The Race Against Drug Resistance
A new report from the Center for Global Development says there is a need for urgent action to tackle the growing crisis of drug resistance.
The ability to cure a wide range of serious and common diseases is under threat from drug resistance. Resistance is inevitable, but careless practices in drug supply and use are hastening it unnecessarily. Without an immediate global effort to safeguard lasting treatment effectiveness, drug resistance will quickly become a widespread threat, claiming lives, raising the cost of curing patients, and making future generations increasingly vulnerable to deadly diseases that were easily cured in the past.

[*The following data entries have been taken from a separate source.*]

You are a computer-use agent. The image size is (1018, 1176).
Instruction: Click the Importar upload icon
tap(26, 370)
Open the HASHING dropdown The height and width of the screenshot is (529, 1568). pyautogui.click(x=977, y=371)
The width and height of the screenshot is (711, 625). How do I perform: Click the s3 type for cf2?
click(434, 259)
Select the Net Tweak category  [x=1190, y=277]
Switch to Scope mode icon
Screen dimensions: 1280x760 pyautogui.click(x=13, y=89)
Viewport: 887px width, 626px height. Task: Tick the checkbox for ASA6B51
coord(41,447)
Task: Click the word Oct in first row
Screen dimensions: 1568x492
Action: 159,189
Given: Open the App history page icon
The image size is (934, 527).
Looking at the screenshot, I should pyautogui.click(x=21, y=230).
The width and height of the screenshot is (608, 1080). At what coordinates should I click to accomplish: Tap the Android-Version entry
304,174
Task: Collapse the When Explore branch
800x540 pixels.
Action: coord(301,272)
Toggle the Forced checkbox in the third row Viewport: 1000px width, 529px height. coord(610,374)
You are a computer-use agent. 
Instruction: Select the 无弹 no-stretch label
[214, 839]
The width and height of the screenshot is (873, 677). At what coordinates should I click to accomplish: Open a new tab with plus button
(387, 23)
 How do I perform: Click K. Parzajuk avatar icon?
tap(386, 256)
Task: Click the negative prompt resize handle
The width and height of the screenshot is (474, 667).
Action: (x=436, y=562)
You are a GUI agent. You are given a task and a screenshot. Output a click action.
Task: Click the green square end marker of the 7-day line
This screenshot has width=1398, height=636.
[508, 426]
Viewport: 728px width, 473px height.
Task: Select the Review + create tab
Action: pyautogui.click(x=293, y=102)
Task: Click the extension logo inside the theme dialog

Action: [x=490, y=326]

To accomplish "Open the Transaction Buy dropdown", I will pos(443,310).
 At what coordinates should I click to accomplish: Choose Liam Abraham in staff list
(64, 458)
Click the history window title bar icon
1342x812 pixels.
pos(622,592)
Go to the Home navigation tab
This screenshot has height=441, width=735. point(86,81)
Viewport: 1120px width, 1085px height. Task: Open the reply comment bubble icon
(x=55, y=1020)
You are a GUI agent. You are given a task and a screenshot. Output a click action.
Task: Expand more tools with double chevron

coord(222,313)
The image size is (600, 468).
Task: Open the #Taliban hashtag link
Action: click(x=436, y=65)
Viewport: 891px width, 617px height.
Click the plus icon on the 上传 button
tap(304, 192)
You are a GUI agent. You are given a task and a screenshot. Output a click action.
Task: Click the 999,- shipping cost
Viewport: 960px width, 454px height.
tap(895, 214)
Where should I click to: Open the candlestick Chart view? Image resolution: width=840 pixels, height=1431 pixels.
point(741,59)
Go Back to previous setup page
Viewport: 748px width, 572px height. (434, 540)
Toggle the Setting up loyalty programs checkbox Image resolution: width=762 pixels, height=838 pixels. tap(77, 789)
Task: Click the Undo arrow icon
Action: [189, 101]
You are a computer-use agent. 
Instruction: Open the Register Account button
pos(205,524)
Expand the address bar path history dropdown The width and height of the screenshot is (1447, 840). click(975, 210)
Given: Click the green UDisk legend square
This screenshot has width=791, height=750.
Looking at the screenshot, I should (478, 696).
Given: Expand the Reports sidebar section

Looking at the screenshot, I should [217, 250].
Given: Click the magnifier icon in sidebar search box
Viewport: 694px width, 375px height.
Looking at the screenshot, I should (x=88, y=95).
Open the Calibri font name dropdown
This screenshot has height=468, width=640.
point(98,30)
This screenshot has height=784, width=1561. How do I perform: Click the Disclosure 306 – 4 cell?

Already, drug resistance has slowed gains against the fatal ravages of childhood dysentery and pneumonia, drastically increased the costs of fighting tuberculosis and malaria, and imperiled efforts to effectively treat people living with HIV/AIDS. Millions of children die annually from drug resistant disease strains and since 2006 donors have spent more than $1.5 billion on advanced drugs to treat resistant diseases. Unless action is taken, the stage is set for both the death toll and the dollar cost to rise.
A new report and accompanying film from the Center for Global Development’s Drug Resistance Working Group says that drug resistance testing and surveillance capabilities are inadequate; weak points in the supply chain and inappropriate dispensing facilities help drug resistance; drug regulation is weak and uncertain.
The Race Against Drug Resistance says there is no simple solution to solve the crisis but there are achievable steps to slow its spread. It says the World Health Organization should play a leading role.
The report urges pharmaceutical companies, governments, donors, global health institutions, health providers, and patients to collectively and immediately tackle this global health threat by implementing four key recommendations:
- Collect and share drug resistance information across disease networks.
- Secure the drug supply chain to ensure quality products and practices.
- Strengthen national drug regulatory authorities in developing countries.
- Catalyse research and innovation to speed the development of resistance-fighting technologies.
The report was produced by a working group set up in 2007 and comprising representatives of governments, foundations, charities, health institutions, the pharmaceutical industry and academia to develop concrete, achievable steps that could make a difference.
Dr Paul Nunn, coordinator TB Operations and Coordination at WHO's Stop TB department was a member of the working group, as was TDR scientist Dr Andrew Ramsay, who provided guidance on laboratories and diagnostics and their roles in detecting and preventing resistance. TDR convened a seminar about the draft report at WHO in January.
The working group was chaired by Dr Rachel Nugent, deputy director of global health at the Center for Global Development, which is an independent, non-profit policy research organization dedicated to reducing global poverty and inequality and to making globalization work for the poor."